Sometimes they ate; sometimes they went days at a time without eating. The Muslim militants forced Gracia to wear a hijab in observance of ancient Islamic customs. The jihadists prayed five times a day. On some days, they stayed hidden with no movement, leaving the missionaries bored. Other days they walked endlessly, always on the run. They collapsed exhausted at night.

Gracia Burnham today

As the ordeal dragged on, Gracia struggled with why God had permitted the trial.

“How long do you think this will last?” Gracia asked her husband.

Martin remembered certain European hostages that were rescued after six weeks.

Gracia fixated on “six weeks,” and unconsciously made it a timeline for God to rescue them.

When six weeks passed with no sign of rescue, she despaired and began to doubt God — not His existence or the terms of salvation but if He indeed cared for her and loved her.

After all, He hadn’t responded.

And that’s how an internal conflict erupted in the context of the greater conflict of the rebel war.

Inside her heart, there was a battle of faith.

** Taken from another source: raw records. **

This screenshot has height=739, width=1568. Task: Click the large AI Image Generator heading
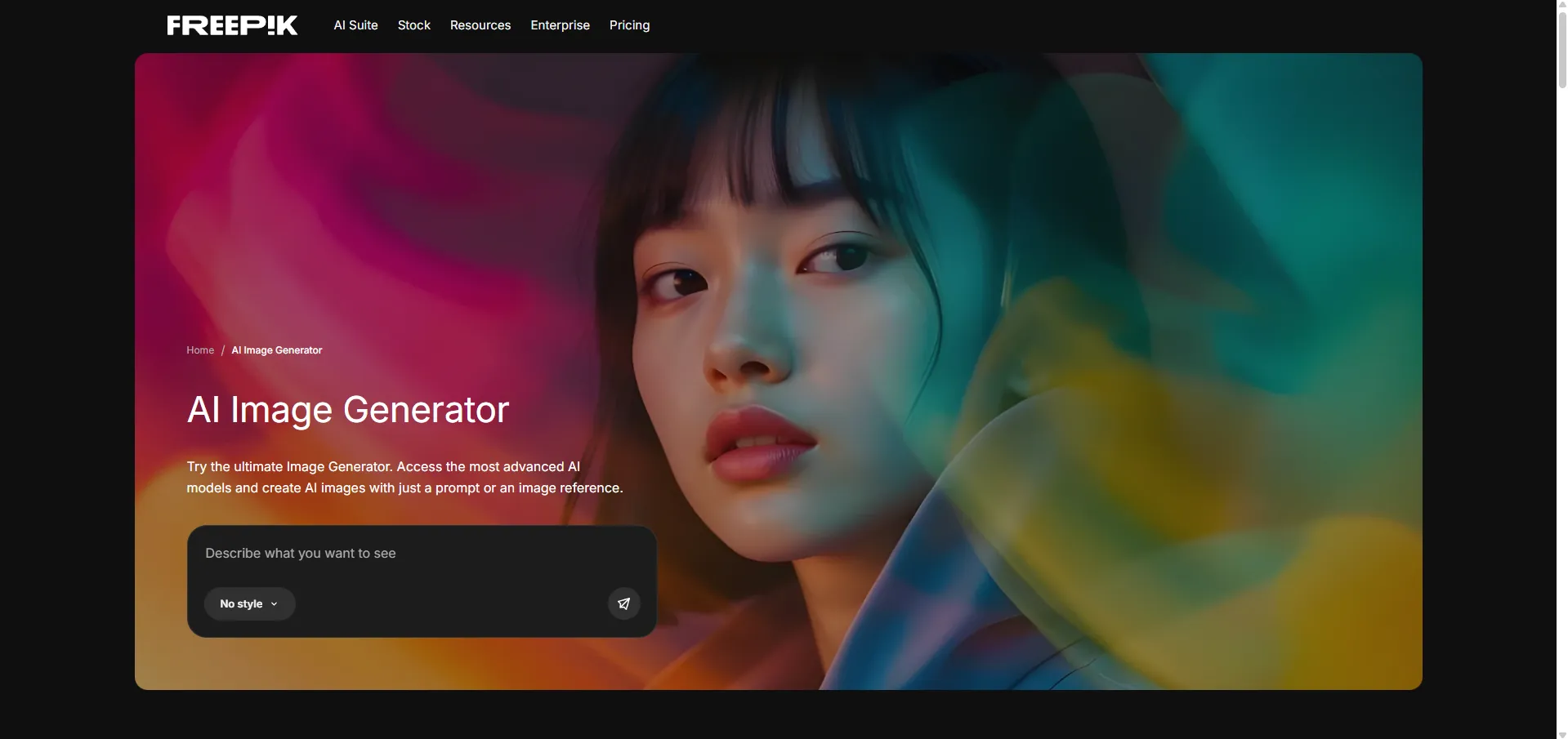(348, 410)
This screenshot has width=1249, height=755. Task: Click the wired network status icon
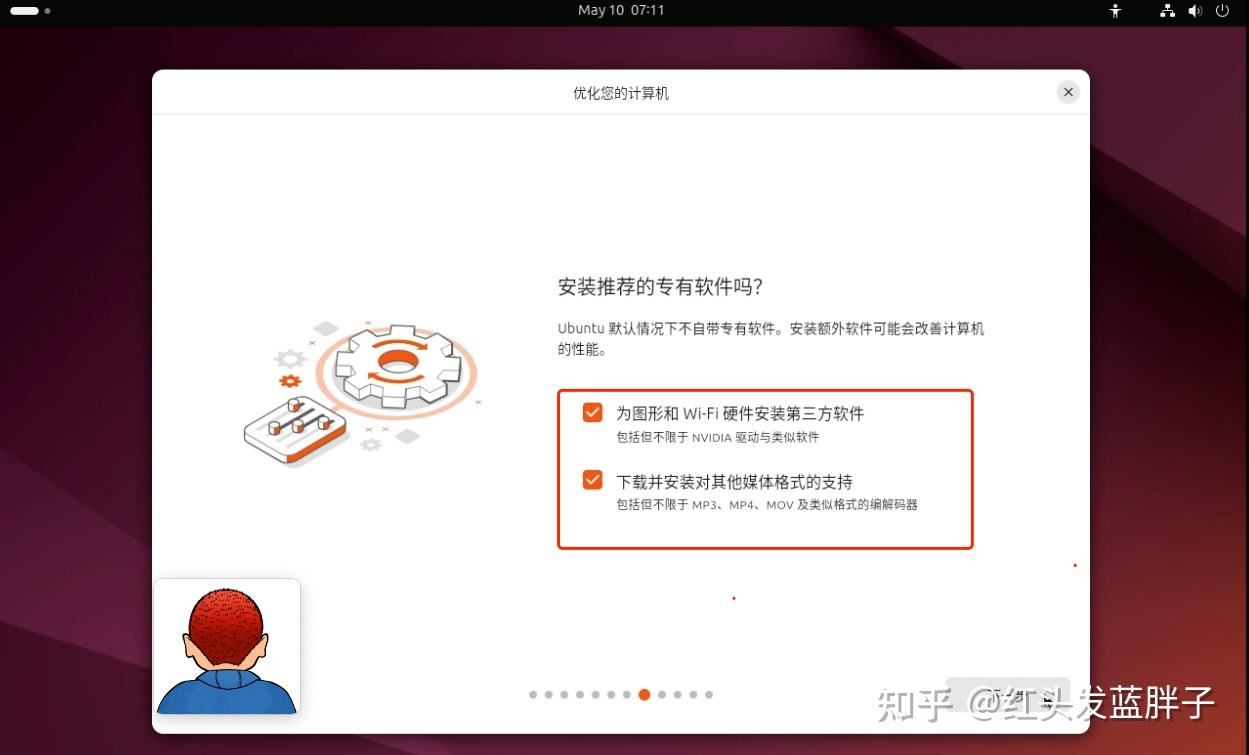(x=1167, y=11)
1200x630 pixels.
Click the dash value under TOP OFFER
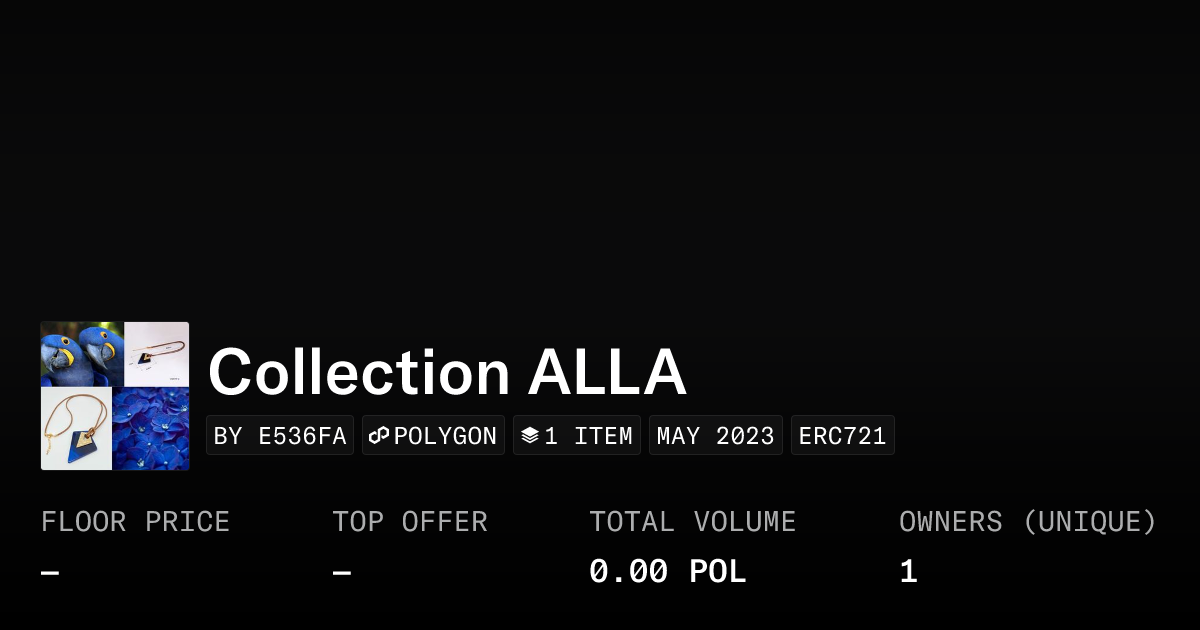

Martin, the aviator missionary, encouraged his wife not to lose faith even in the most trying circumstances.

“You either believe all of it or you believe none of it,” he gently challenged her.

From then on, the couple encouraged each other with remembrances of verses from the Bible that stirred faith.

Added to the trial of faith about the goodness of God, Gracia observed that a weariness of the jungle grated her. During the day, they were either bored unendingly as the hid or were exhausted from trudging forward to evade being discovered by the Philippine military.

The night was filled with dangerous predators and sounds that filled the darkness. She wished for daylight to arrive.

But days were filled with heat, humidity, marching or hunkering down. Then she wished for nightfall.

“I felt like I was wishing my life away,” Gracia says.

One of the other hostages was beheaded, perhaps to speed up the hoped-for ransom money.

After a wearisome, worrisome year on the run during their captivity, Gracia eventually lost all hope and said her goodbyes to her husband on June 7, 2002.

He gently reminded her to keep faith alive. But it was a good thing she said her goodbyes.

That very day, Martin died.

In the morning, the rebels sensed danger approaching. Movements and sounds in the distant jungle seemed to indicate the Philippine military was closing in. The rebels, who had skirmished and escaped from the army before, went into rapid retreat, dragging their hostages.

As a gentle rain discouraged their march, they hunkered down, assuming the army would do the same.

They did not. The military advanced over the hill, coming upon the rebels by surprise. Guns blazed on both sides.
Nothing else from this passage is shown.